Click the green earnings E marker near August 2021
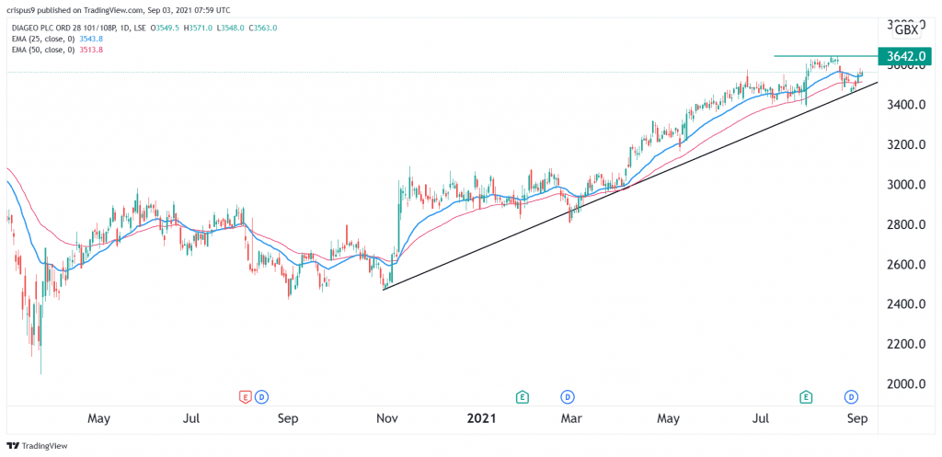 (806, 396)
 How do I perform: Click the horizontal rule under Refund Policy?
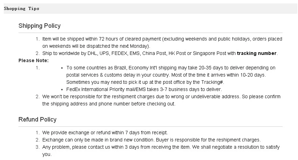150,126
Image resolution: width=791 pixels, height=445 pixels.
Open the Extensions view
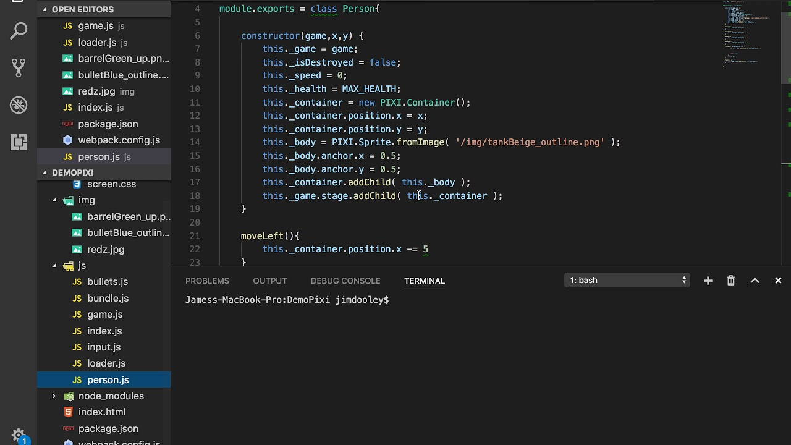(x=19, y=142)
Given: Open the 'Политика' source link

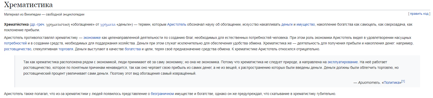Looking at the screenshot, I should [x=392, y=83].
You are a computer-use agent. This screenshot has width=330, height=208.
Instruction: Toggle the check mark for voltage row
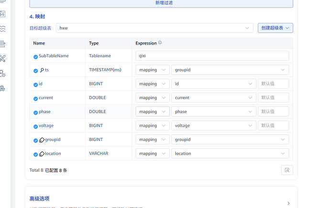(35, 126)
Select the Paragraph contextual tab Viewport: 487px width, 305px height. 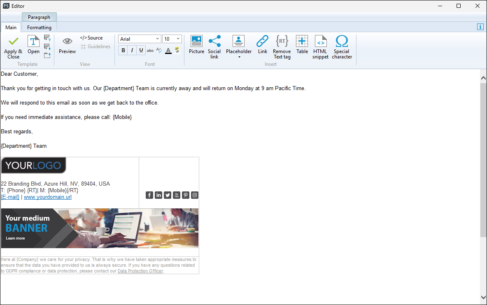click(39, 17)
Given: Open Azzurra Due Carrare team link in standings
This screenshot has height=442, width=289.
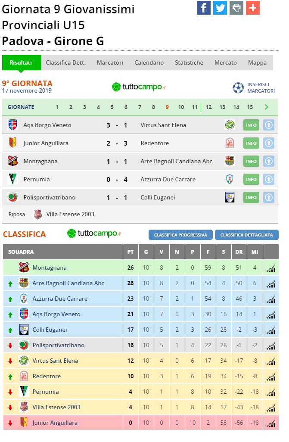Looking at the screenshot, I should click(x=60, y=299).
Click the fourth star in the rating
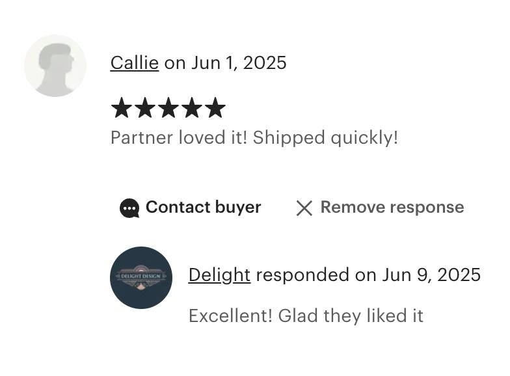 (x=192, y=108)
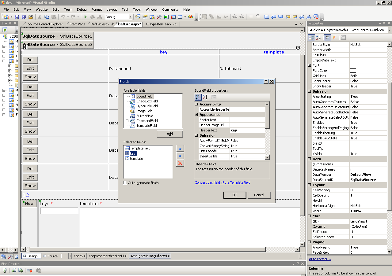
Task: Open the Build menu
Action: pos(56,9)
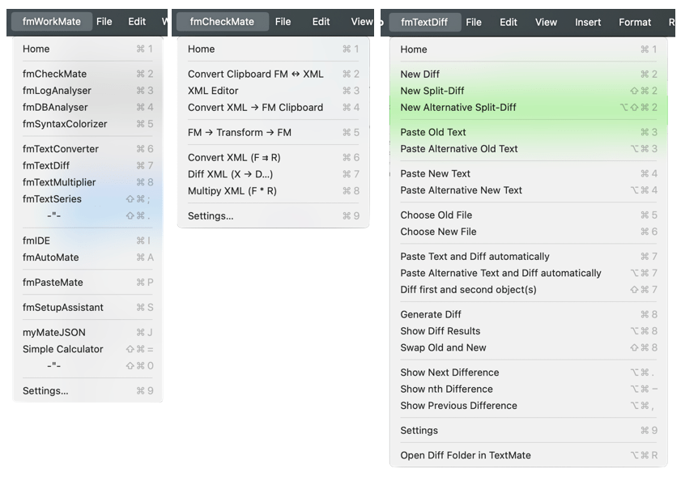Select myMateJSON from the menu
681x481 pixels.
pos(53,333)
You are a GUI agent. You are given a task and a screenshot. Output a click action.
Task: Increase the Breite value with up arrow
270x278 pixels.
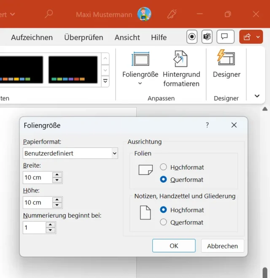coord(57,175)
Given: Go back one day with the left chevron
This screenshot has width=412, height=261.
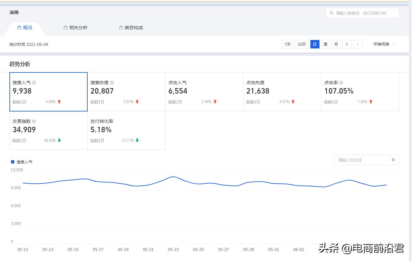Looking at the screenshot, I should [347, 44].
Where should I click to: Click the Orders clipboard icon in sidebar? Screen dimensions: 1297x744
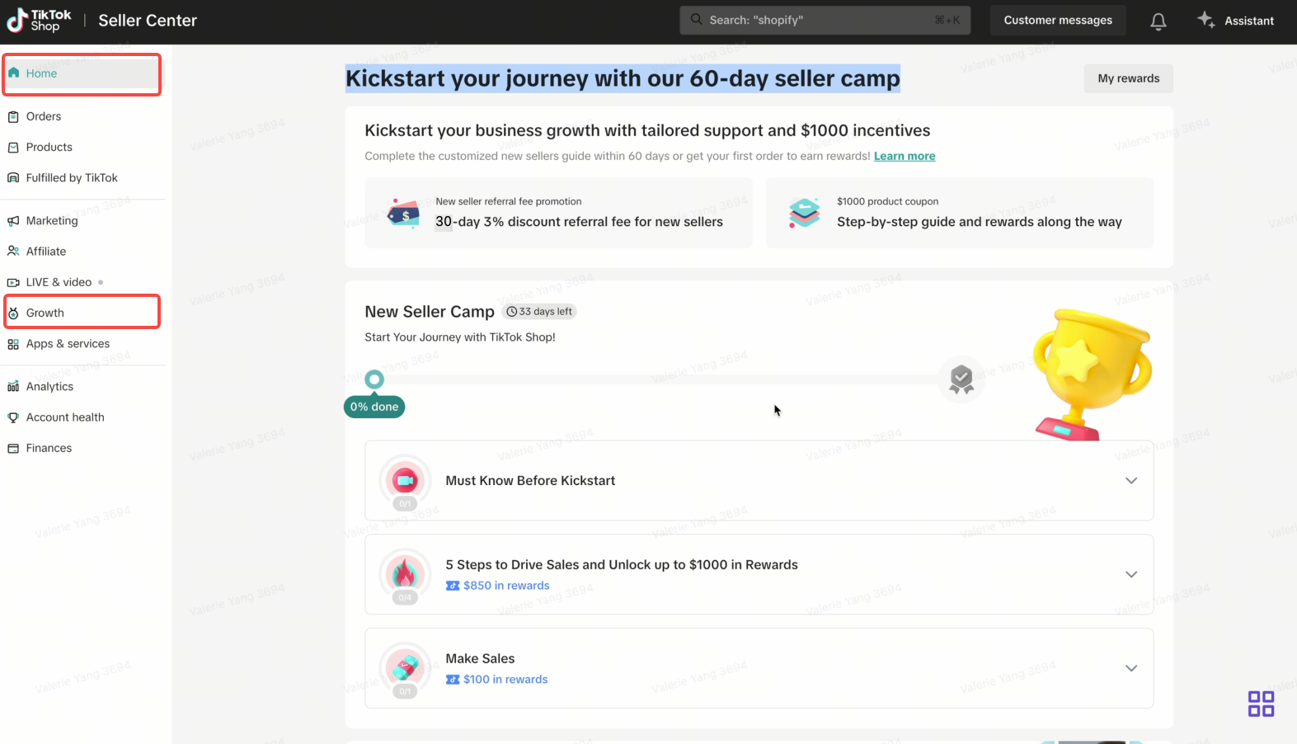13,117
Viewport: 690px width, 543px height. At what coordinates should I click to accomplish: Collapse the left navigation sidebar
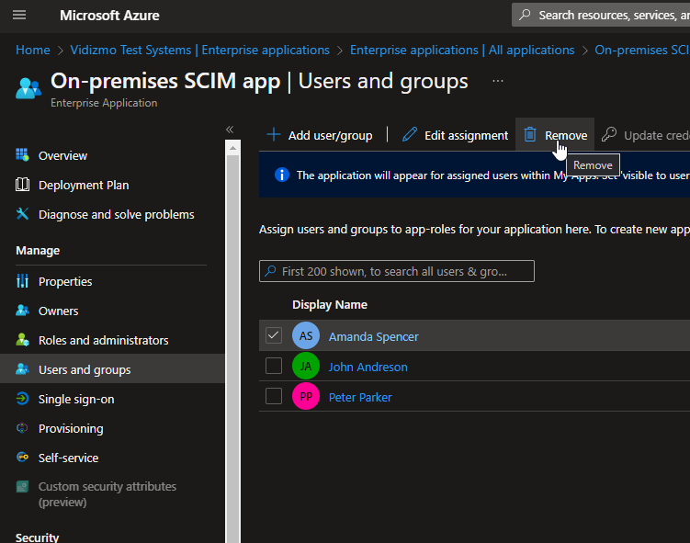coord(230,130)
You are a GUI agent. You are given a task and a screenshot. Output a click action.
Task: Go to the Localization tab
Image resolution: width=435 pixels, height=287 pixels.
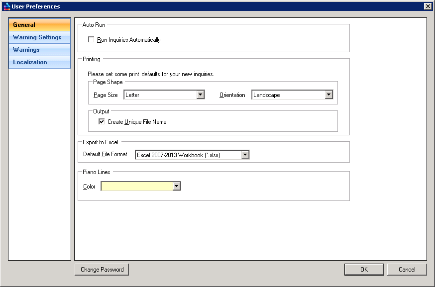[x=39, y=62]
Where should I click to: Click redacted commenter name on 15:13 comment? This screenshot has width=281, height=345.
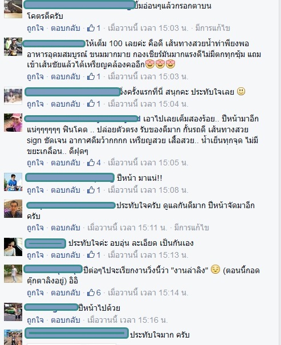(45, 243)

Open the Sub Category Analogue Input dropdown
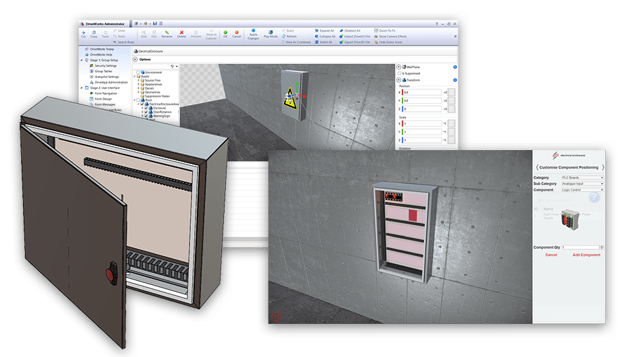click(581, 184)
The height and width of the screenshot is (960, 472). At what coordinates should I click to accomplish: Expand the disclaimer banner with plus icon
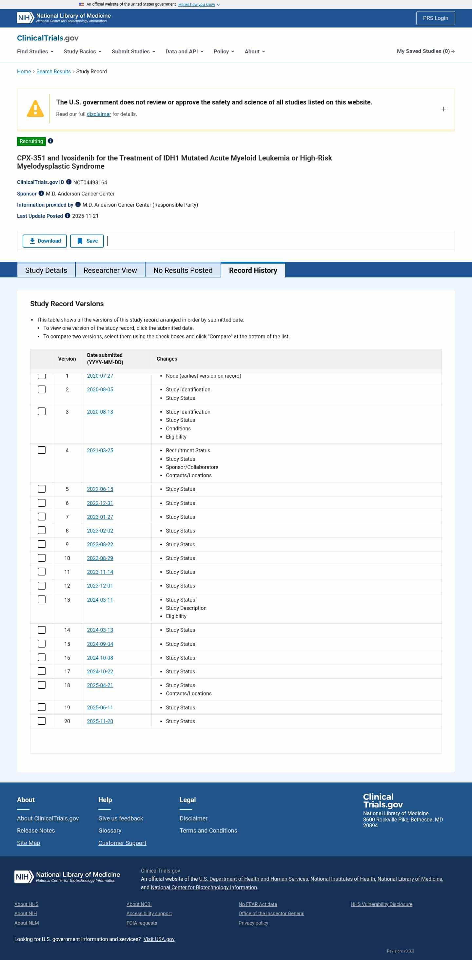pos(443,109)
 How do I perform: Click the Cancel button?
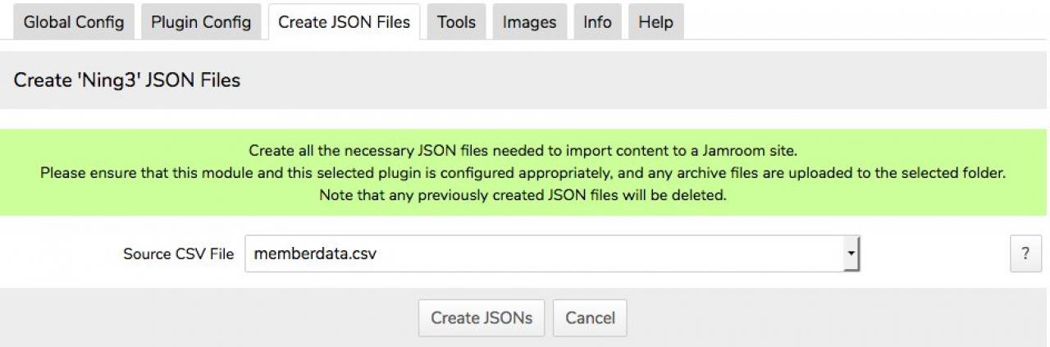[590, 317]
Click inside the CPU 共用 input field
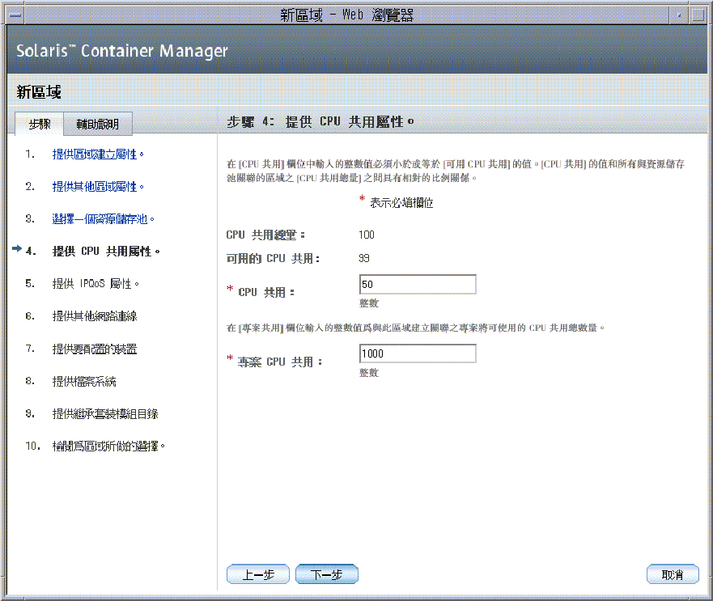Viewport: 713px width, 601px height. [417, 284]
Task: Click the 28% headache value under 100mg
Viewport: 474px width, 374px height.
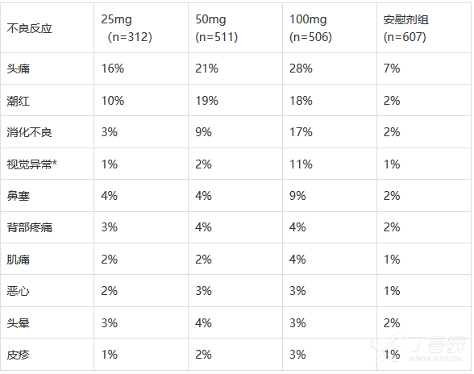Action: [x=301, y=69]
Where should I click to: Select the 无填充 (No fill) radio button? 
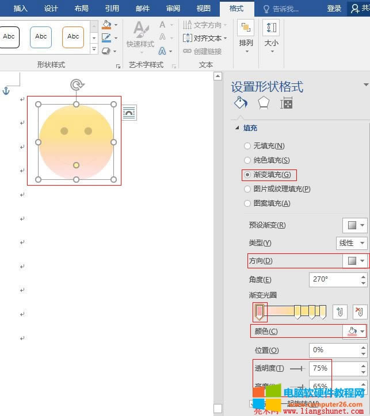pos(248,146)
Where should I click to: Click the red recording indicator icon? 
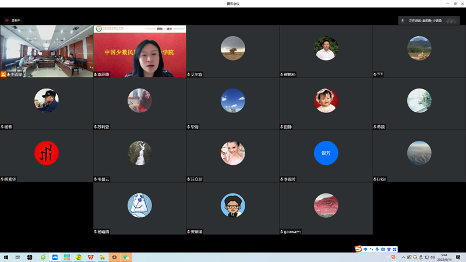coord(7,20)

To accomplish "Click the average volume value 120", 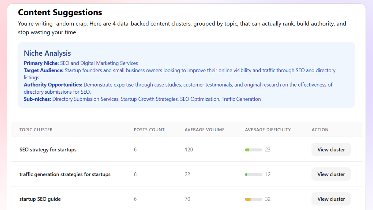I will [189, 150].
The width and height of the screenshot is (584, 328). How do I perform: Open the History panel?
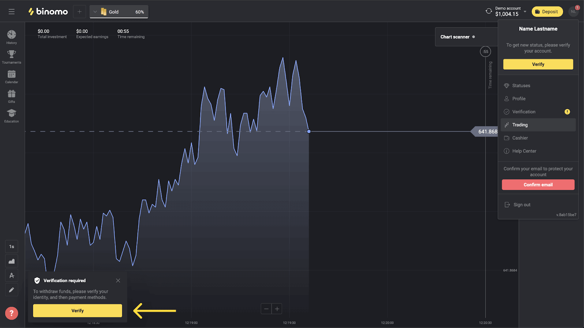click(12, 37)
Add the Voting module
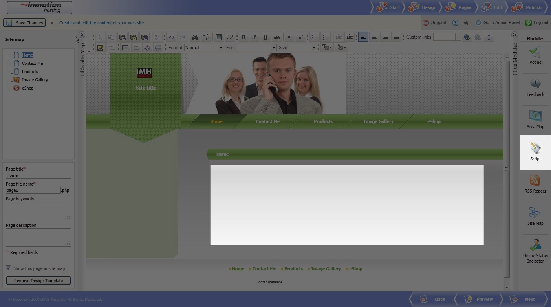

-*-

- **WHAT YOU WILL DO**
From the line that contains "The width and" through the last line of the listing, copy each line exactly; both end lines stay in, and pictures stay out.

- **OUTPUT FOR THIS EXERCISE**
The width and height of the screenshot is (584, 328). How do I perform: Open the History panel?
click(12, 37)
Add the Voting module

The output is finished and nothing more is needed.